Response: With the use of database sequence comparison, Aravind and Koonin present a relation between the maize nucleolar histone deacetylase HD2, recently cloned in our laboratory (1), and immunophilins of the FKBP type peptidyl-prolyl cis-trans isomerases (2). They state that the presence of a histone deacetylase domain and a distinct PPlase domain in one protein makes functional sense, because complex formation of histone deacetylases with other regulatory proteins would probably be facilitated by the rotamase activity. The references in their comment, however, refer to complex formation of Rpd3-type histone deacetylases, which are not related to the nucleolar histone deacetylase HD2 (3). Complex formation of nucleolar HD2 with other regulatory proteins, although likely to occur, has not yet been demonstrated. A rotamase activity and a putative deacetylase domain in the FKBP-type peptidyl-prolyl cis-trans isomerases could also be involved in structural rearrangements occuring in chromatin, especially during nucleosome assembly; apart from proline residues in the folded domains of core histones, H3, H2A, and especially H2B have proline residues within their flexible NH2-terminal extensions. With respect to nuclear functions of PPlases, it is interesting that the transcriptional regulator YY1 which is associated with Rpd3-type histone deacetylase interacts with members of the cyclophilin-type and FKBP-type PPlases (4). Recently, it has been shown that the DNA-binding activity of c-Myb is regulated by the interaction with Cyp40, a member of the cyclophilin type PPlases (5).

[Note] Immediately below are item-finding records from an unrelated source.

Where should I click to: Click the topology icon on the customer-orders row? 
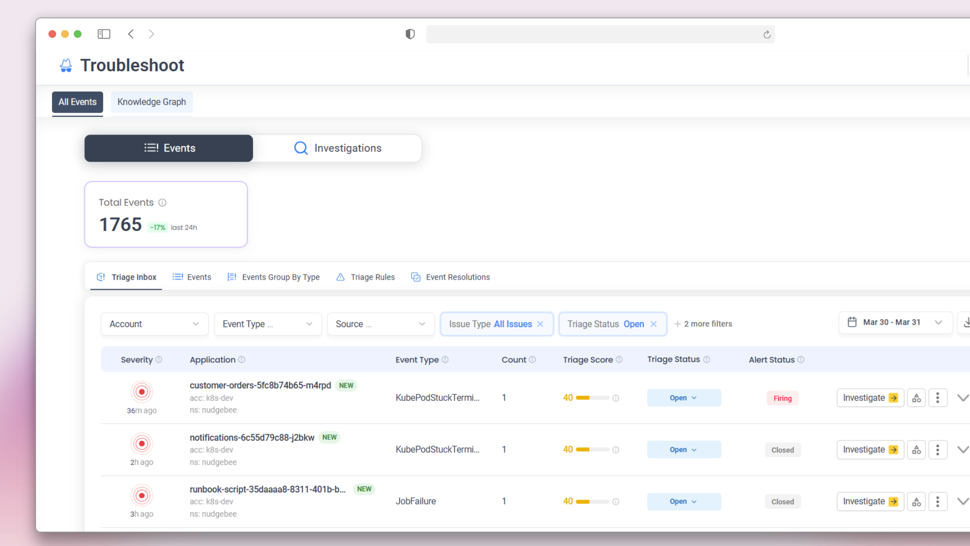coord(916,397)
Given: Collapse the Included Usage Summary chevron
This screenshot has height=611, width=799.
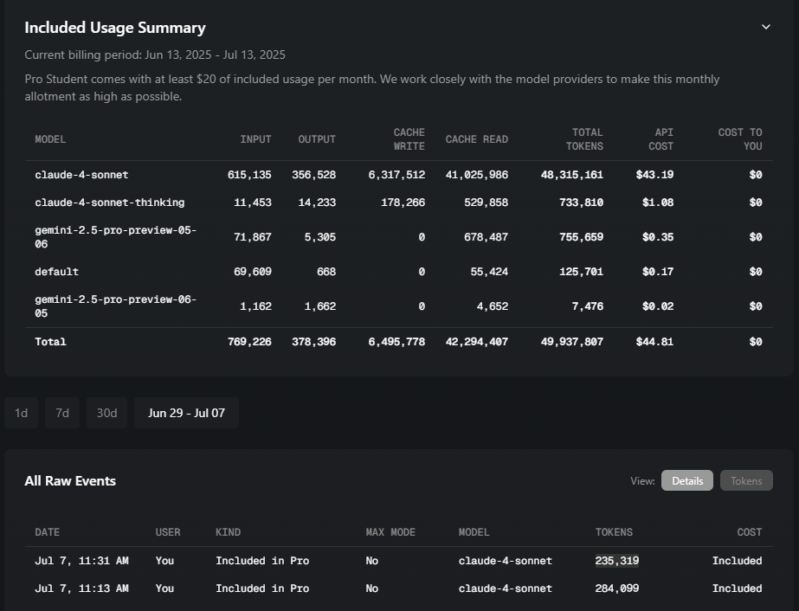Looking at the screenshot, I should click(x=765, y=27).
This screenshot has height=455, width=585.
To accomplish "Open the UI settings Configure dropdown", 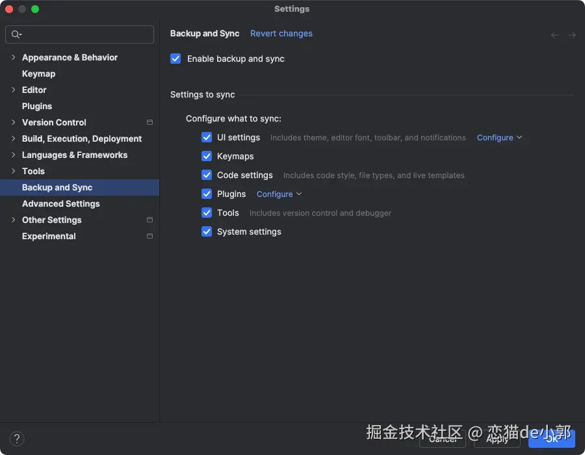I will (x=499, y=138).
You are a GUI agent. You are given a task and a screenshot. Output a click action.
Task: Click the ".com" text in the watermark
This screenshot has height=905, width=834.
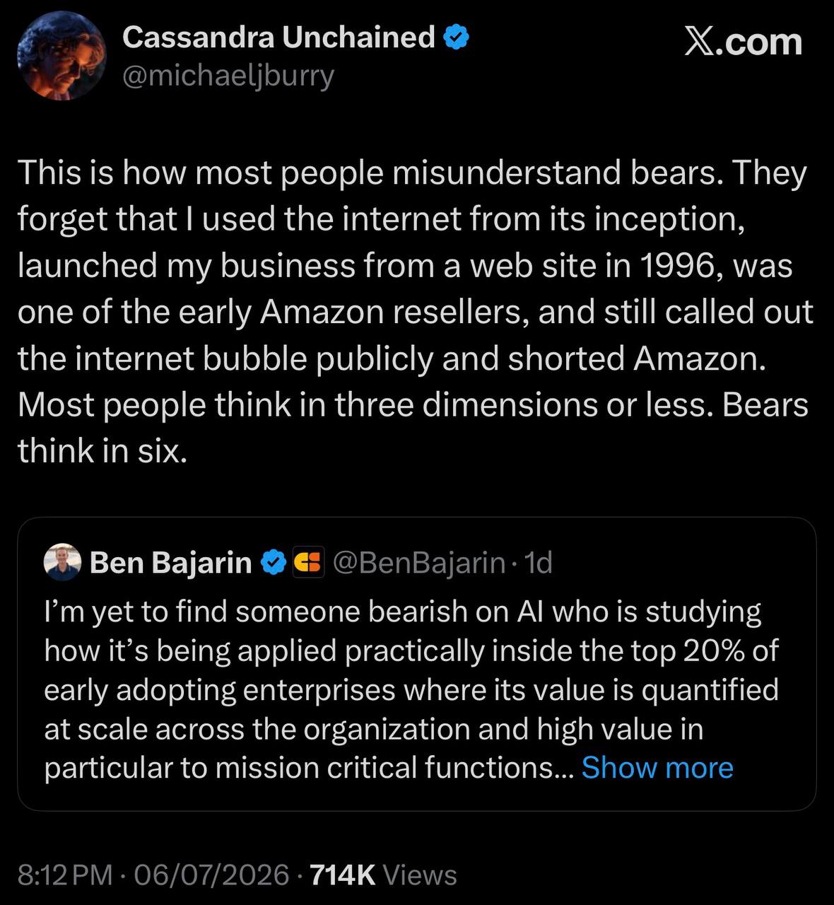[760, 44]
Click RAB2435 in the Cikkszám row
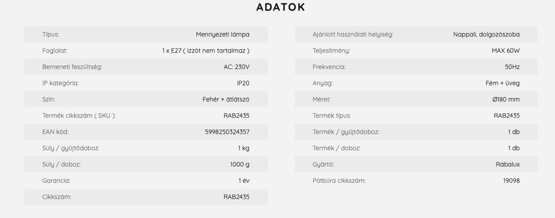The width and height of the screenshot is (555, 218). (237, 197)
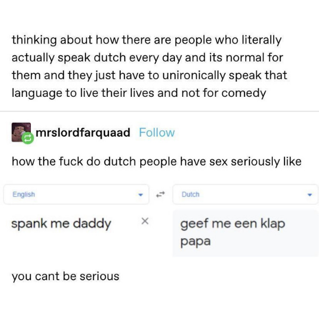Click the arrow at the Dutch language selector

pyautogui.click(x=309, y=195)
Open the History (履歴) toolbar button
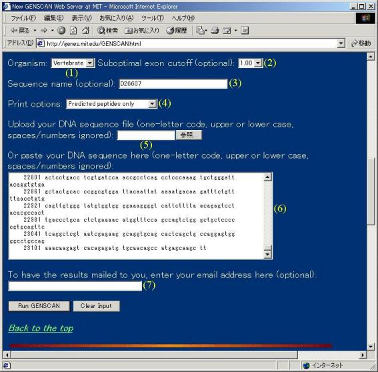This screenshot has width=378, height=372. [177, 31]
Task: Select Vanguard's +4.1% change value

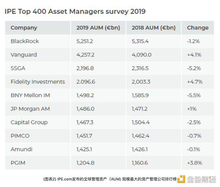Action: [x=194, y=55]
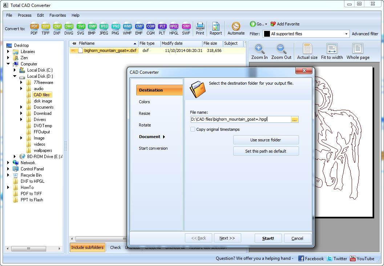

However, the lack of the PPlase-domain in maize nucleolar HD2 and its close homologs in rice and Arabidopsisand in RPD3-type deacetylases would appear to exclude the possibility of a rotamase activity of histone deacetylases. Given the sequence homology between HD2 and FKBP-type PPlases, it was unexpected that the FKBP family peptidyl-prolyl cis-trans isomerases that we tested did not have histone deacetylase activity (6). We would therefore favor the idea that HD2-type histone deacetylases and certain PPlases have developed from a common ancestor enzyme.

In figure 2 of their comment, Aravind and Koonin included a putative zinc finger (C2H2) at the COOH-terminal end of HD2. We have sequenced all HD2-related cDNAs of maize and EST-clones that encode putative HD2 homologs of Oryza sativa and Arabidopsis thaliana. COOH-terminal sequence alignment (Fig.11) shows that one of the Arabidopsissequences (AT 2351064) not only lacks the zinc finger motif, but also differs significantly from the other homologs in the sequence surrounding the zinc finger. It is possible that this zinc finger has a function as a protein interaction domain rather than in specific DNA recognition and confers specificity to the HD2-subtypes; HD2 is a 400-kDa complex composed of highly homologous subunits that differ with respect to their phosphorylation state (1, 7); maize embryos contain at least three members of the HD2 family (6).

Figure 1

Multiple alignment of the C-terminal sequences of close homologs of maize HD2. The alignment was constructed using CLUSTALW program. Identical amino acids in at least 3 sequences are shown in yellow; the putative zinc finger is boxed in blue. The gene identification number is indicated for each protein. Species name abbreviations: Zm, Zea mays; Os, Oryza sativa; At, Arabidopsis thaliana.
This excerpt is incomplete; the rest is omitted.